想像できますか?自分がどんな日々を暮らしているか。
どんな家に住んでいますか?どんな仕事をしていますか?どんな生活でしょう?
想像ができなくても、どんな家に住みたい、どんな仕事をしたい、どんな生活にしたい、など意向はありますか?
まずは作品制作や演奏活動と同じで、イメージを捕まえることから始まります。自分の未来は自分でつくらなければ何もはじまりません。社会に出て、実践する時です。あなたはどんなふうに学びを活かして生きていくでしょうか?社会にどのように貢献したいですか?考えてみましょう。
就職する?しない?
世間一般の大学とは違って、就職活動をする人数の割合が低いのはどの学科でも同じだと思います。ですので、学生間の卒業後についての会話が少ないかもしれません。しかし、世間一般の人々と同じように、「将来」も「卒業後」もやってきます。

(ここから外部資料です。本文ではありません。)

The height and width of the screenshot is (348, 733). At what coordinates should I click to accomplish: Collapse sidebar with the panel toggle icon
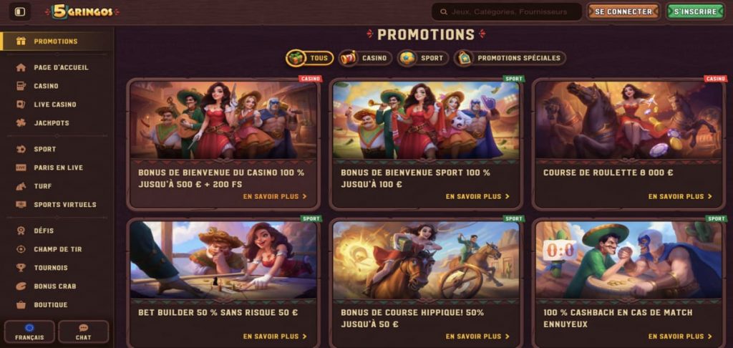(x=19, y=11)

「わたしは就活しようと思っている」そんなあなたは、一歩一歩就職に向けて準備を進めてください。準備は早いほうがいいです。3年生になったらすぐに就職活動に向けての情報収拾をはじめましょう。まずは学生課の「就職相談」の予約をとることをお勧めします。
まだ就職するかどうか迷っている方から急いで具体的な準備をすすめなければいけない、面接練習をしなければいけないなど幅広い相談にのってくれますよ。
「当然就職活動はしない」と思っているあなた、どうするかは決めていますか?就職以外の進路は「進学」「留学」「専門学校/資格取得」「起業」「アルバイト」「その他、旅など」の6つくらいに分かれます。そのための準備は大きく分けると「学びの環境を確保する」のか「自身で活動の環境を確保する」のかのどちらかです。どの道に進むにも、「事前準備」は必要ですよ。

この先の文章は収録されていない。